Le pitch : En quête d’un nouveau départ, Millie accepte un poste de femme de ménage à demeure chez Nina et Andrew Winchester, un couple aussi riche qu’énigmatique. Ce qui s’annonce comme l’emploi idéal se transforme rapidement en un jeu dangereux, mêlant séduction, secrets et manipulations. Derrière les portes closes du manoir Winchester se cache un monde de faux-semblants et de révélations inattendues… Un tourbillon de suspense et de scandales qui vous tiendra en haleine jusqu’à la dernière seconde.
Oui, je plaide coupable : j’ai lu La Femme de Ménage de Freida McFadden. Difficile de passer à côté de ce best-seller devenu phénomène, décliné en trilogie (voire davantage si l’on compte la nouvelle intercalée après la sortie du troisième tome). Quelque part entre le roman de gare assumé et le thriller sulfureux qui tente de s’inscrire dans la veine du célèbre Les Apparences de Gillian Flynn (aka Gone Girl version David Fincher), le livre joue avec les clichés de classe : riches abuseurs, employés invisibilisés, ennui bourgeois, héroïne fauchée et vulnérable… avant de s’amuser à dynamiter ces a-priori un par un.

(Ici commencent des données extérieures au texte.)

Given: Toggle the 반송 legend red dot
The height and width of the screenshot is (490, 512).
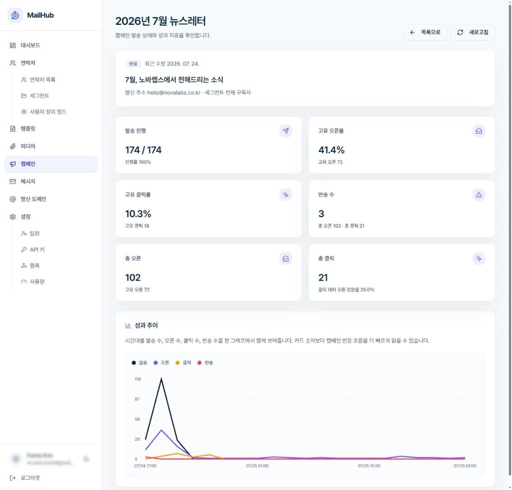Looking at the screenshot, I should [x=200, y=363].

Si l’écriture de McFadden reste mécanique, parfois lourde et loin d’être mémorable, le récit parvient malgré tout à surprendre, en proposant des twists et des révélations engageant. Une recette certes grossière, déjà usée un nombre incalculable de fois, mais suffisamment accrocheuse pour séduire des millions de lecteurs (peut-être plus précisément ceux qui n’ont jamais lu de thriller autres que ceux de Harlan Coben, mais bon, passons…). L’adaptation cinéma semblait donc inévitable.

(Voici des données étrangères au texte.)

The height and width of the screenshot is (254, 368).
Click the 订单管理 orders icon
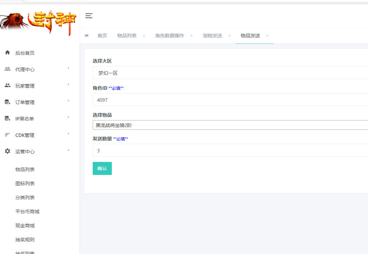(8, 102)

Mais autour de La Femme de Ménage, le flou persiste. La bibliographie de Freida McFadden interroge autant qu’elle fascine : une production industrielle (17 romans depuis 2018 !?), des schémas narratifs recyclés à l’envi, des héroïnes souvent discutables, une communication réduite au strict minimum et une autrice quasi fantôme dont une seule photo circule. Une question s’impose vu les temps qui courent : vraie personne ou d’une intelligence artificielle promptée probablement par un homme, vue sa façon de narrer les femmes ? Le mystère reste entier autour de l’autrice et de ce film démoulé en moins d’un an, dans l’urgence de pouvoir capituler sur ce succès littéraire. Et pourtant, nouvelle incohérence : la sortie du film reste discrète, reléguée en plein milieu des fêtes, peu voire aucune d’avant-premières avec le casting, une presse globalement tiède et, pour couronner le tout, l’actrice principale est dans la tourmente.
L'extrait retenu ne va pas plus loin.